Restate the records in full, keeping every word as it is.

Stored data:
----
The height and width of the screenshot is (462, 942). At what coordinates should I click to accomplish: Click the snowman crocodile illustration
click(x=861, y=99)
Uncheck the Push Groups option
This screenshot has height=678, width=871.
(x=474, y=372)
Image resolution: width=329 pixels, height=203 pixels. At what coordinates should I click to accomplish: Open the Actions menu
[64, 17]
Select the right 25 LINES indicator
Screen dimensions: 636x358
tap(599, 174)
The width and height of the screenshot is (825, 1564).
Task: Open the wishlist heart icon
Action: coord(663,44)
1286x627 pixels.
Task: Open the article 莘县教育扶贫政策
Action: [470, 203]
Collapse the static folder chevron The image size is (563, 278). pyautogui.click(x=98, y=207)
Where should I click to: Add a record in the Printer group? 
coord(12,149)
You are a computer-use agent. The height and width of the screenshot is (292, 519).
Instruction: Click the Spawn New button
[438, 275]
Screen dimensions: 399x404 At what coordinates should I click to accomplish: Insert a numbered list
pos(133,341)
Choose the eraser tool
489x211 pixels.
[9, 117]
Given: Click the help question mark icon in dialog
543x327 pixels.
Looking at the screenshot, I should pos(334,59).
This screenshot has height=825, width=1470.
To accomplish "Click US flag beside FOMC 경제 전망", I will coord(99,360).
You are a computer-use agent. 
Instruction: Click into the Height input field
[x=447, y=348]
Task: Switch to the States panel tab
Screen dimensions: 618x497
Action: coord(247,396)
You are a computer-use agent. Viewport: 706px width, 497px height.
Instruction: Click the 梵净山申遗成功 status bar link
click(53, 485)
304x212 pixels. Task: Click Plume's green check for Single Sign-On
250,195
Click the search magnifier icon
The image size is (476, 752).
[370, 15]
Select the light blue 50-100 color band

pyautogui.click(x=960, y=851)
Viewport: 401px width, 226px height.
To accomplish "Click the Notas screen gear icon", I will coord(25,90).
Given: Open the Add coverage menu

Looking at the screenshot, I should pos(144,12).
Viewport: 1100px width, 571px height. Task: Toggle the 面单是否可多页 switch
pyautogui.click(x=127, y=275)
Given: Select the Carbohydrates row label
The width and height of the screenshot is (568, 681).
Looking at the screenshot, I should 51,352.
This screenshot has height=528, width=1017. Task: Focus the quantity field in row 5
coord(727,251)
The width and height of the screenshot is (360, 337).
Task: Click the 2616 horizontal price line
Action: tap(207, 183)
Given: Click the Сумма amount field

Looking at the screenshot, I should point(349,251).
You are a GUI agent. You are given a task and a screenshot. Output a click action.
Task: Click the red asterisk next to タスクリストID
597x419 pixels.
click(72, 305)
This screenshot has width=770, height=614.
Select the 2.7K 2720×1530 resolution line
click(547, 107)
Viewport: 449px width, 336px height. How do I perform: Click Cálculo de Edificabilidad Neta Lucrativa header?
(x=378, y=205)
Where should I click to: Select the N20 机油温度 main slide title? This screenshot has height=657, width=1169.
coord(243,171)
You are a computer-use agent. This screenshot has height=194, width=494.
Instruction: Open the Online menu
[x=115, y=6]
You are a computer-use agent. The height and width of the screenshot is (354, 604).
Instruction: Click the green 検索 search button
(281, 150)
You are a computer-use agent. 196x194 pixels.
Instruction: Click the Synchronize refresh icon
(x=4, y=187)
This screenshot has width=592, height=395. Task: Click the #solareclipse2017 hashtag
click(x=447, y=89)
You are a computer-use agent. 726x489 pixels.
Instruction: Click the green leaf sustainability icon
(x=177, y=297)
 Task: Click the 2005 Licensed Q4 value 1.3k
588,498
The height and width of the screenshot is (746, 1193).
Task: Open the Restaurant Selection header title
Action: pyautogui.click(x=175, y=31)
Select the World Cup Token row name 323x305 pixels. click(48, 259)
----
* Response below
The height and width of the screenshot is (462, 942). At what coordinates should I click to accomplish: Click the snowman crocodile illustration
click(x=861, y=99)
Uncheck the Push Groups option
This screenshot has height=678, width=871.
(x=474, y=372)
Image resolution: width=329 pixels, height=203 pixels. At what coordinates should I click to accomplish: Open the Actions menu
[64, 17]
Select the right 25 LINES indicator
Screen dimensions: 636x358
tap(599, 174)
The width and height of the screenshot is (825, 1564).
Task: Open the wishlist heart icon
Action: coord(663,44)
1286x627 pixels.
Task: Open the article 莘县教育扶贫政策
Action: [470, 203]
Collapse the static folder chevron The image size is (563, 278). pyautogui.click(x=98, y=207)
Where should I click to: Add a record in the Printer group? 
coord(12,149)
You are a computer-use agent. The height and width of the screenshot is (292, 519).
Instruction: Click the Spawn New button
[438, 275]
Screen dimensions: 399x404 At what coordinates should I click to accomplish: Insert a numbered list
pos(133,341)
Choose the eraser tool
489x211 pixels.
[9, 117]
Given: Click the help question mark icon in dialog
543x327 pixels.
Looking at the screenshot, I should pos(334,59).
This screenshot has height=825, width=1470.
To accomplish "Click US flag beside FOMC 경제 전망", I will coord(99,360).
You are a computer-use agent. 
Instruction: Click into the Height input field
[x=447, y=348]
Task: Switch to the States panel tab
Screen dimensions: 618x497
Action: coord(247,396)
You are a computer-use agent. Viewport: 706px width, 497px height.
Instruction: Click the 梵净山申遗成功 status bar link
click(53, 485)
304x212 pixels. Task: Click Plume's green check for Single Sign-On
250,195
Click the search magnifier icon
The image size is (476, 752).
[370, 15]
Select the light blue 50-100 color band

pyautogui.click(x=960, y=851)
Viewport: 401px width, 226px height.
To accomplish "Click the Notas screen gear icon", I will coord(25,90).
Given: Open the Add coverage menu

Looking at the screenshot, I should pos(144,12).
Viewport: 1100px width, 571px height. Task: Toggle the 面单是否可多页 switch
pyautogui.click(x=127, y=275)
Given: Select the Carbohydrates row label
The width and height of the screenshot is (568, 681).
Looking at the screenshot, I should 51,352.
This screenshot has height=528, width=1017. Task: Focus the quantity field in row 5
coord(727,251)
The width and height of the screenshot is (360, 337).
Task: Click the 2616 horizontal price line
Action: tap(207, 183)
Given: Click the Сумма amount field

Looking at the screenshot, I should point(349,251).
You are a GUI agent. You are given a task and a screenshot. Output a click action.
Task: Click the red asterisk next to タスクリストID
597x419 pixels.
click(72, 305)
This screenshot has width=770, height=614.
Select the 2.7K 2720×1530 resolution line
click(547, 107)
Viewport: 449px width, 336px height. How do I perform: Click Cálculo de Edificabilidad Neta Lucrativa header?
(x=378, y=205)
Where should I click to: Select the N20 机油温度 main slide title? This screenshot has height=657, width=1169.
coord(243,171)
You are a computer-use agent. This screenshot has height=194, width=494.
Instruction: Open the Online menu
[x=115, y=6]
You are a computer-use agent. The height and width of the screenshot is (354, 604).
Instruction: Click the green 検索 search button
(281, 150)
You are a computer-use agent. 196x194 pixels.
Instruction: Click the Synchronize refresh icon
(x=4, y=187)
This screenshot has width=592, height=395. Task: Click the #solareclipse2017 hashtag
click(x=447, y=89)
You are a computer-use agent. 726x489 pixels.
Instruction: Click the green leaf sustainability icon
(x=177, y=297)
 Task: Click the 2005 Licensed Q4 value 1.3k
588,498
The height and width of the screenshot is (746, 1193).
Task: Open the Restaurant Selection header title
Action: pyautogui.click(x=175, y=31)
Select the World Cup Token row name 323x305 pixels. click(48, 259)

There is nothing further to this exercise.